> _REQUIRED ACTION_
From the entries below, return only the lines starting at the one that contains "Iklan Slalu: Ruang Iklan Percuma (44, 1190)" and ending at the one that contains "September (33, 2471)", exactly as they stand.

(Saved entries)
○ ○ ○ ○ ○ ○ ○

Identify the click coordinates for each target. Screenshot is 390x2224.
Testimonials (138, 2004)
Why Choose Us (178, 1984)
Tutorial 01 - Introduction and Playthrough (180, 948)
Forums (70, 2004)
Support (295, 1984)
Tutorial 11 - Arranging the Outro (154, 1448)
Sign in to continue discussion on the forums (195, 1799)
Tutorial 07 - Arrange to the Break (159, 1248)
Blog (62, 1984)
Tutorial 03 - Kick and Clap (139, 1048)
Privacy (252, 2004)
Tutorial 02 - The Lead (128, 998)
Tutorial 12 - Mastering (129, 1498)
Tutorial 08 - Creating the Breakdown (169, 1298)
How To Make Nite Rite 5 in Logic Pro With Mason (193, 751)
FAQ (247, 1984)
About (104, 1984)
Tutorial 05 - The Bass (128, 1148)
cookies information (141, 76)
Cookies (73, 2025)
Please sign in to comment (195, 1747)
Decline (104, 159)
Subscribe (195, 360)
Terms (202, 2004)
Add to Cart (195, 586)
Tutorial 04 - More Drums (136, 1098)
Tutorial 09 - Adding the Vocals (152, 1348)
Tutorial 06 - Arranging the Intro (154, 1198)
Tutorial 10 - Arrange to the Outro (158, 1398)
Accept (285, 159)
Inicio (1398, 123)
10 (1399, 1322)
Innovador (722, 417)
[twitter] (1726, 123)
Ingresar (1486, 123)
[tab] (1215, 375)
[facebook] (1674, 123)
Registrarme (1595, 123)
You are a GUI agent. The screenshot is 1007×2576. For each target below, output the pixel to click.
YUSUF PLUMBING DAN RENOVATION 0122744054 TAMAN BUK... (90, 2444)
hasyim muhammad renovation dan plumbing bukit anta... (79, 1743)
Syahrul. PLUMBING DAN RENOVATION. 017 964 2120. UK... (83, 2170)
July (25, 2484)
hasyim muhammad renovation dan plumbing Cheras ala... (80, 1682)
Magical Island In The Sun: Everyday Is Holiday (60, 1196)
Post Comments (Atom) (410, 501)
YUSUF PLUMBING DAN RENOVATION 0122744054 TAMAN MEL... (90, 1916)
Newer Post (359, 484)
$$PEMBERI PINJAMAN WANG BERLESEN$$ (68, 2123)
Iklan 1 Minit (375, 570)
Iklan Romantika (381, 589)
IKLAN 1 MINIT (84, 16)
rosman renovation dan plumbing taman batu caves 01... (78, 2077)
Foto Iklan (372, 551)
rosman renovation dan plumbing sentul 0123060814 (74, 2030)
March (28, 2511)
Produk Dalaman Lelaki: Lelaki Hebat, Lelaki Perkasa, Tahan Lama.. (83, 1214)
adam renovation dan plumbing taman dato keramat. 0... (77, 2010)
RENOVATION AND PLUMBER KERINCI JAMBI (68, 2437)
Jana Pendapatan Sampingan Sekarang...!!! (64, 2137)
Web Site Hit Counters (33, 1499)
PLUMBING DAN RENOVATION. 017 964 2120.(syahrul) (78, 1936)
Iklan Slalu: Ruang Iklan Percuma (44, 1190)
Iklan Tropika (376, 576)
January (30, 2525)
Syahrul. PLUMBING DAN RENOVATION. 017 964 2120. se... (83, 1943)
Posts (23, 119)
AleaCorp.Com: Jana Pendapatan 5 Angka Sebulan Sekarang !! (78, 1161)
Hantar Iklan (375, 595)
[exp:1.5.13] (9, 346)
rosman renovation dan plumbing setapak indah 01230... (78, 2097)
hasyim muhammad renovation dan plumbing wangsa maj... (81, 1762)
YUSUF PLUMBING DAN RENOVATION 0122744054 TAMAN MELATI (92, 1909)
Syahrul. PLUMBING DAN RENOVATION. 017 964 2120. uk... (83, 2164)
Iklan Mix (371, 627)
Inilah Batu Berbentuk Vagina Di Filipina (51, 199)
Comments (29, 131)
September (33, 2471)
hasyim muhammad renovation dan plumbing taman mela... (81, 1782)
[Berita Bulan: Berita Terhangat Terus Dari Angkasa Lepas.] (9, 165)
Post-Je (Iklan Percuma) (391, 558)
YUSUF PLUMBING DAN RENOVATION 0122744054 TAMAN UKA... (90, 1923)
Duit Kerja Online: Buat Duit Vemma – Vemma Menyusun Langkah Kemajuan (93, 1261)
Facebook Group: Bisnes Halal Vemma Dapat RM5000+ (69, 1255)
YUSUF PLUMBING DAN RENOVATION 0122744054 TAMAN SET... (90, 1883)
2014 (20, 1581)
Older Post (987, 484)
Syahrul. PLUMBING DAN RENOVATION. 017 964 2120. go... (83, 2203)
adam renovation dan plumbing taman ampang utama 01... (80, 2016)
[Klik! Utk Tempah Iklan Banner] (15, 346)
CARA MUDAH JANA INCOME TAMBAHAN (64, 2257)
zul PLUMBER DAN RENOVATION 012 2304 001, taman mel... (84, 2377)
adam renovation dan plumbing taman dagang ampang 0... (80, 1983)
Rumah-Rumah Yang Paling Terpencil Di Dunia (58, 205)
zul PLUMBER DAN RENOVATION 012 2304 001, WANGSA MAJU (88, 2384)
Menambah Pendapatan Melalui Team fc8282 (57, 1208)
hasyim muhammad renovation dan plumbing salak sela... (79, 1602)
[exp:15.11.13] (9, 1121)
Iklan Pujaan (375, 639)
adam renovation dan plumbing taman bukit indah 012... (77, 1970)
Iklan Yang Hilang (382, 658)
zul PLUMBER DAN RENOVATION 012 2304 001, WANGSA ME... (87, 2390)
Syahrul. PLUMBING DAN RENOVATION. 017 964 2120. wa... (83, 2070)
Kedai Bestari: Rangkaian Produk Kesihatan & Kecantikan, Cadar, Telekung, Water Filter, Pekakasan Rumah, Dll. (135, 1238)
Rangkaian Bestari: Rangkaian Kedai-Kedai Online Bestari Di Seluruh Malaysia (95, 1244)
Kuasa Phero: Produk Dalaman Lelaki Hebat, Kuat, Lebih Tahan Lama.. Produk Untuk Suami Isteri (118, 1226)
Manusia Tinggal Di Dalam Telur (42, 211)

○ ○ ○ ○ ○ ○ ○

> _ANSWER BOX_
Iklan Slalu: Ruang Iklan Percuma (44, 1190)
Iklan Tropika (376, 576)
January (30, 2525)
Syahrul. PLUMBING DAN RENOVATION. 017 964 2120. se... (83, 1943)
Posts (23, 119)
AleaCorp.Com: Jana Pendapatan 5 Angka Sebulan Sekarang !! (78, 1161)
Hantar Iklan (375, 595)
[exp:1.5.13] (9, 346)
rosman renovation dan plumbing setapak indah 01230... (78, 2097)
hasyim muhammad renovation dan plumbing wangsa maj... (81, 1762)
YUSUF PLUMBING DAN RENOVATION 0122744054 TAMAN MELATI (92, 1909)
Syahrul. PLUMBING DAN RENOVATION. 017 964 2120. uk... (83, 2164)
Iklan Mix (371, 627)
Inilah Batu Berbentuk Vagina Di Filipina (51, 199)
Comments (29, 131)
September (33, 2471)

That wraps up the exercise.